Ill admit it: Im a plant geek. If I have a car wreck, it will not be because I was playing with my Blackberry, but because I was wrenching my neck to see some grass on the side of the road. I secretly love the days at work when someone brings in an unidentified plant into the office--I can identify faster than anyone else. I even remember the street address of interesting plants I see in my neighborhood. "Remember that spectacular Chaenomeles on 12th and Maryland?" Ill ask my wife, who usually rolls her eyes.

But underneath my I-dare-you-to-find-a-plant-I-dont-know bravado, I have a weak spot. My horticultural Achilles heel. I dont really know weeds. Yes, I can write a dissertation on the differences of South African restios. And I can see differences between indistinguishable Heuchera cultivars. But I cant tell you the names of the seven or eight wild urban plants growing in the cracks in my sidewalk. The most ubiquitious of all plants remain anonymous to me.

Until now. Thanks to a book that Rick Darke suggested to one of my colleagues, my weedy dementia will soon be over. The book, Wild Urban Plants of the Northeast: A Field Guide, written by Arnold Arboretums Peter Del Tredici is a must own book by every horticultural enthusiast. Del Tredici has elegantly and simply catalogued all of the "weeds" that surround us. Yes, yes, I can already hear your objections. I admit, a book about weeds may not be the sexiest horticultural topic. However, what Del Tredici has done is nothing short of revolutionary.

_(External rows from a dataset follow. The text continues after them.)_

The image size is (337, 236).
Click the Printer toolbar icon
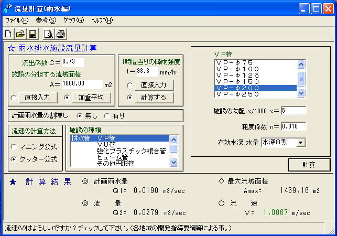[61, 35]
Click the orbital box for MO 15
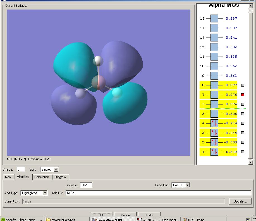Image resolution: width=256 pixels, height=221 pixels. (214, 18)
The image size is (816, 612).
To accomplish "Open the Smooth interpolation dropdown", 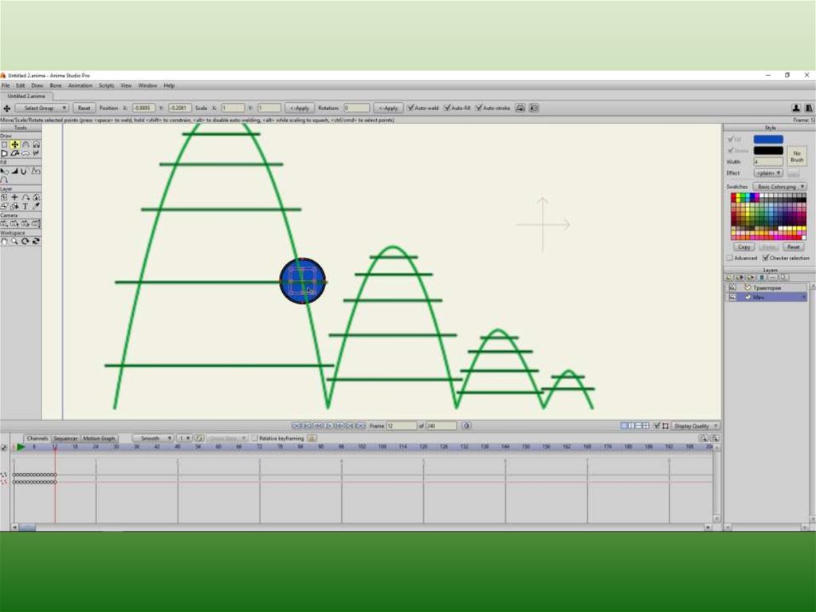I will (152, 438).
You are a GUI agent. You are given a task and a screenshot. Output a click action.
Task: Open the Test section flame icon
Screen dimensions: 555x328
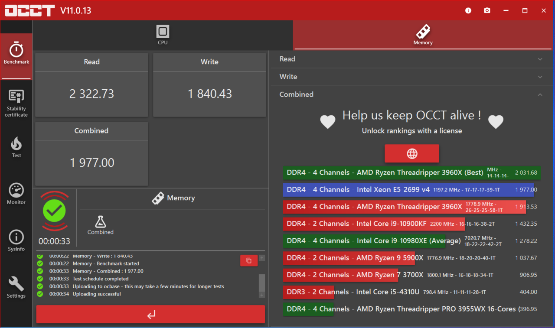tap(16, 147)
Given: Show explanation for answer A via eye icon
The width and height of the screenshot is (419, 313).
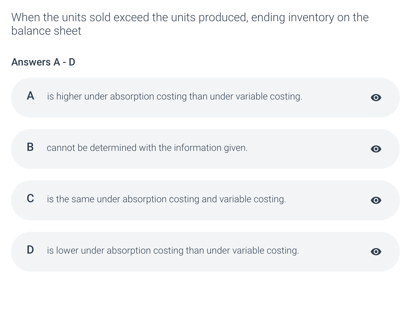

Almost every other book on weed identification assumes the following: you must be able to identify the weed in order to kill it. But Del Tredici unveils the hidden complexity and value of wild urban plants. In addition to the standard field guide identification, Del Tredici catalogues the ecological functions the plant contributes to the urban environment.

For example, many of the common lawn weeds such as clover (Trifolium repens) or Birdsfoot Trefoil (Lotus corniculatus) actually improve the soil by fixing nitrogen in its roots. I spent an entire summer in high school pulling up Lambsquarters (Chenopodium album) from the parking lot of a nursery. Now I find out that this European alien provides food and habitat for wildlife, helps to build soil on degraded land, and actually performs phytoremediation by absorbing heavy metals (zinc, copper, and lead) out of the soil.

Del Tredicis book accomplishes two remarkable feats for a field guide. First, he draws attention to a group of plants the entire horticultural universe has ignored, and in so doing, opens a new world for discovery. Turns out, the misfits on the margins of plant society turn out to be some of the more interesting characters. Second, Del Tredicis book upends the traditional categories of natives vs. aliens or "good" vs. "bad" plants. In the mean and brutal world of urban ecology, the good guys and bad guys may not be that far apart. The pioneers of our denuded and abused urban environments may just turn out to be the plants of the future.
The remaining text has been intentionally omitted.